> EXERCISE AIM
Repeat the records below word for word, including every line of text, and leave out the pictures.

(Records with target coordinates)
= = = =
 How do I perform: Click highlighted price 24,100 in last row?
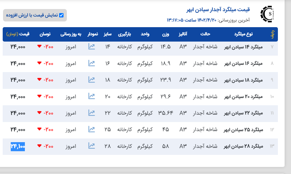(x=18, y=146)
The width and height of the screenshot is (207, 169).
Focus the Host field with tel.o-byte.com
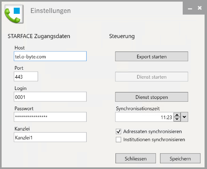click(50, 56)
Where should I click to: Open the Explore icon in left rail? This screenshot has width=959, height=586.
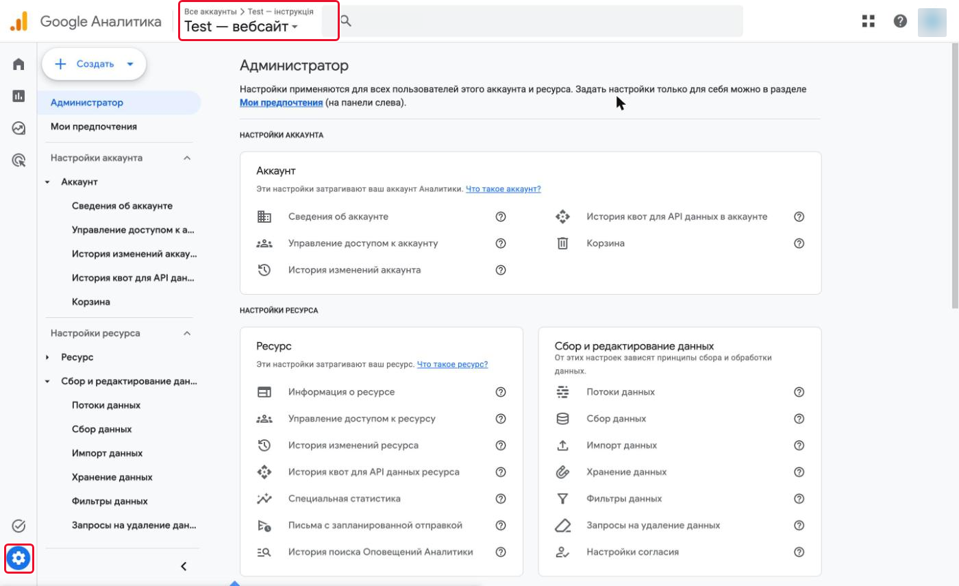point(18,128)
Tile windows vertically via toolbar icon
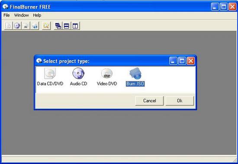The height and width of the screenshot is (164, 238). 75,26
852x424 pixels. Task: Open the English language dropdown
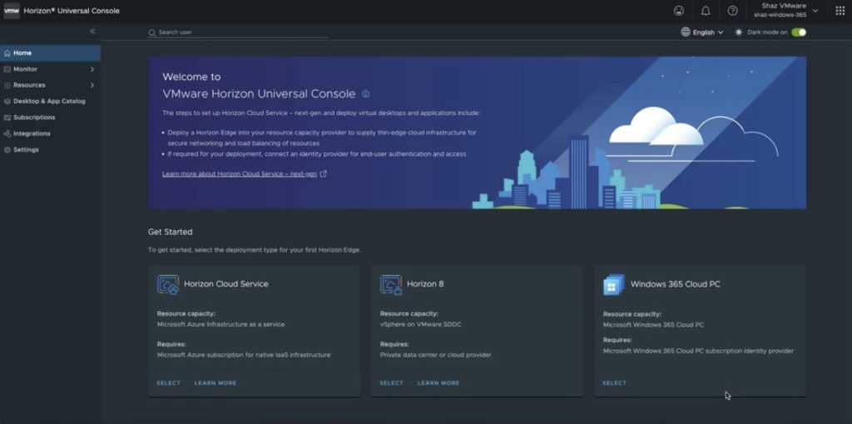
= = = =
> CORRECT RESULT
 How do I perform: Click highlighted price 24,100 in last row?
(x=18, y=146)
The width and height of the screenshot is (207, 169).
Focus the Host field with tel.o-byte.com
click(50, 56)
Where should I click to: Open the Explore icon in left rail? This screenshot has width=959, height=586.
point(18,128)
Tile windows vertically via toolbar icon
The height and width of the screenshot is (164, 238). 75,26
852x424 pixels. Task: Open the English language dropdown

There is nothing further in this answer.